[Description of the task] Copy all of the data below exactly as it is given.

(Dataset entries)
·····
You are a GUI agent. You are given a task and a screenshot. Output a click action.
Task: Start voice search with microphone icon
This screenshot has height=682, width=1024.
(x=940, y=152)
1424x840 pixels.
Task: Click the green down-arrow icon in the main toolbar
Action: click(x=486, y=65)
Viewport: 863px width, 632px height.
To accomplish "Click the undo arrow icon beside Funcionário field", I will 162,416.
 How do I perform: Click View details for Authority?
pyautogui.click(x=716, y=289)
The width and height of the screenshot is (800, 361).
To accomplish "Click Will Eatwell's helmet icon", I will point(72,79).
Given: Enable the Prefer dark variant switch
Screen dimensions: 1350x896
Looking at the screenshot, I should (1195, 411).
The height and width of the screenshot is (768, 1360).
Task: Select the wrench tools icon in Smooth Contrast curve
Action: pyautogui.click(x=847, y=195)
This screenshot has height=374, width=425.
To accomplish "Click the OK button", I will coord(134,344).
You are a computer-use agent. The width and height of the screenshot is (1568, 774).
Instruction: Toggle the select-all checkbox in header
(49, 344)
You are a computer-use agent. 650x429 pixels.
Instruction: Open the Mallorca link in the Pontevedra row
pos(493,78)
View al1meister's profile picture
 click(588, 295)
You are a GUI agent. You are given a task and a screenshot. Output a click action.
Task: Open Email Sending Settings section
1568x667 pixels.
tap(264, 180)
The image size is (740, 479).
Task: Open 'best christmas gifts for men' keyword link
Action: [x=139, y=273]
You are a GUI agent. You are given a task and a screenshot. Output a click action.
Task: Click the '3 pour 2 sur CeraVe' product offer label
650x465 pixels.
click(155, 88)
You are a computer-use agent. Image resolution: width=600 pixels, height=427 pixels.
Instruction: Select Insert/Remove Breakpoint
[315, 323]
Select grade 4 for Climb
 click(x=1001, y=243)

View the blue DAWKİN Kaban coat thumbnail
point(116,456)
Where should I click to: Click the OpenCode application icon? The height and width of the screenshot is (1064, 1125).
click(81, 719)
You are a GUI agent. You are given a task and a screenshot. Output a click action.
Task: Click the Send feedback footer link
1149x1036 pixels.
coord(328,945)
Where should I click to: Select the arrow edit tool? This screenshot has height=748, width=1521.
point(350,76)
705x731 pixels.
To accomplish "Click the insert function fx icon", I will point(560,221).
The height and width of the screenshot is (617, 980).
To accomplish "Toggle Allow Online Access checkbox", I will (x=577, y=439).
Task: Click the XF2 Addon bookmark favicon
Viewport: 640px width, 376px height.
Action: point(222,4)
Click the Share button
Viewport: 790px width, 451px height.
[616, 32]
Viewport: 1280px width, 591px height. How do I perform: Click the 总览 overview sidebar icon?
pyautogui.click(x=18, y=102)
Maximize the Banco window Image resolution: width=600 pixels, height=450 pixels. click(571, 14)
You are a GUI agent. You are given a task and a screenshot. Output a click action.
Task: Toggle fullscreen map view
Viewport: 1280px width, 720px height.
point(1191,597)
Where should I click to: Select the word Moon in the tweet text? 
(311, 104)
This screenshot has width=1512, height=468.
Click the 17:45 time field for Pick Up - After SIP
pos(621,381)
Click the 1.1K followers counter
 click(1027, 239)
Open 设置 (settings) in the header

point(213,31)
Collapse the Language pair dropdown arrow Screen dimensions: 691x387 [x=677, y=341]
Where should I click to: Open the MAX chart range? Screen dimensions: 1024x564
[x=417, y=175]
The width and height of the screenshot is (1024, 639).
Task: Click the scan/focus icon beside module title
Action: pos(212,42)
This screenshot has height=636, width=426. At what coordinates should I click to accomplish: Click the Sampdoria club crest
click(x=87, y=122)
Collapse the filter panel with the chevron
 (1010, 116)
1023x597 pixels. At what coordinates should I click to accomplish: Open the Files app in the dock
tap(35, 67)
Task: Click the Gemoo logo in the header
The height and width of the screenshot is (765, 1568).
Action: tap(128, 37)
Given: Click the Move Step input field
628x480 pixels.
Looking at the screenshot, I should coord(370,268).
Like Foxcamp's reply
·····
[Answer to this problem]
You are a GUI agent. You are given a task and a screenshot. Output a click action.
Task: Start voice search with microphone icon
This screenshot has height=682, width=1024.
(x=940, y=152)
1424x840 pixels.
Task: Click the green down-arrow icon in the main toolbar
Action: click(x=486, y=65)
Viewport: 863px width, 632px height.
To accomplish "Click the undo arrow icon beside Funcionário field", I will 162,416.
 How do I perform: Click View details for Authority?
pyautogui.click(x=716, y=289)
The width and height of the screenshot is (800, 361).
To accomplish "Click Will Eatwell's helmet icon", I will point(72,79).
Given: Enable the Prefer dark variant switch
Screen dimensions: 1350x896
Looking at the screenshot, I should (1195, 411).
The height and width of the screenshot is (768, 1360).
Task: Select the wrench tools icon in Smooth Contrast curve
Action: pyautogui.click(x=847, y=195)
This screenshot has height=374, width=425.
To accomplish "Click the OK button", I will coord(134,344).
You are a computer-use agent. The width and height of the screenshot is (1568, 774).
Instruction: Toggle the select-all checkbox in header
(49, 344)
You are a computer-use agent. 650x429 pixels.
Instruction: Open the Mallorca link in the Pontevedra row
pos(493,78)
View al1meister's profile picture
 click(588, 295)
You are a GUI agent. You are given a task and a screenshot. Output a click action.
Task: Open Email Sending Settings section
1568x667 pixels.
tap(264, 180)
The image size is (740, 479).
Task: Open 'best christmas gifts for men' keyword link
Action: [x=139, y=273]
You are a GUI agent. You are given a task and a screenshot. Output a click action.
Task: Click the '3 pour 2 sur CeraVe' product offer label
650x465 pixels.
click(155, 88)
You are a computer-use agent. Image resolution: width=600 pixels, height=427 pixels.
Instruction: Select Insert/Remove Breakpoint
[315, 323]
Select grade 4 for Climb
 click(x=1001, y=243)

View the blue DAWKİN Kaban coat thumbnail
point(116,456)
Where should I click to: Click the OpenCode application icon? The height and width of the screenshot is (1064, 1125).
click(81, 719)
You are a GUI agent. You are given a task and a screenshot. Output a click action.
Task: Click the Send feedback footer link
1149x1036 pixels.
coord(328,945)
Where should I click to: Select the arrow edit tool? This screenshot has height=748, width=1521.
point(350,76)
705x731 pixels.
To accomplish "Click the insert function fx icon", I will point(560,221).
The height and width of the screenshot is (617, 980).
To accomplish "Toggle Allow Online Access checkbox", I will (x=577, y=439).
Task: Click the XF2 Addon bookmark favicon
Viewport: 640px width, 376px height.
Action: point(222,4)
Click the Share button
Viewport: 790px width, 451px height.
[616, 32]
Viewport: 1280px width, 591px height. How do I perform: Click the 总览 overview sidebar icon?
pyautogui.click(x=18, y=102)
Maximize the Banco window Image resolution: width=600 pixels, height=450 pixels. click(571, 14)
You are a GUI agent. You are given a task and a screenshot. Output a click action.
Task: Toggle fullscreen map view
Viewport: 1280px width, 720px height.
point(1191,597)
Where should I click to: Select the word Moon in the tweet text? 
(311, 104)
This screenshot has width=1512, height=468.
Click the 17:45 time field for Pick Up - After SIP
pos(621,381)
Click the 1.1K followers counter
 click(1027, 239)
Open 设置 (settings) in the header

point(213,31)
Collapse the Language pair dropdown arrow Screen dimensions: 691x387 [x=677, y=341]
Where should I click to: Open the MAX chart range? Screen dimensions: 1024x564
[x=417, y=175]
The width and height of the screenshot is (1024, 639).
Task: Click the scan/focus icon beside module title
Action: pos(212,42)
This screenshot has height=636, width=426. At what coordinates should I click to accomplish: Click the Sampdoria club crest
click(x=87, y=122)
Collapse the filter panel with the chevron
 (1010, 116)
1023x597 pixels. At what coordinates should I click to accomplish: Open the Files app in the dock
tap(35, 67)
Task: Click the Gemoo logo in the header
The height and width of the screenshot is (765, 1568).
Action: tap(128, 37)
Given: Click the Move Step input field
628x480 pixels.
Looking at the screenshot, I should coord(370,268).
Like Foxcamp's reply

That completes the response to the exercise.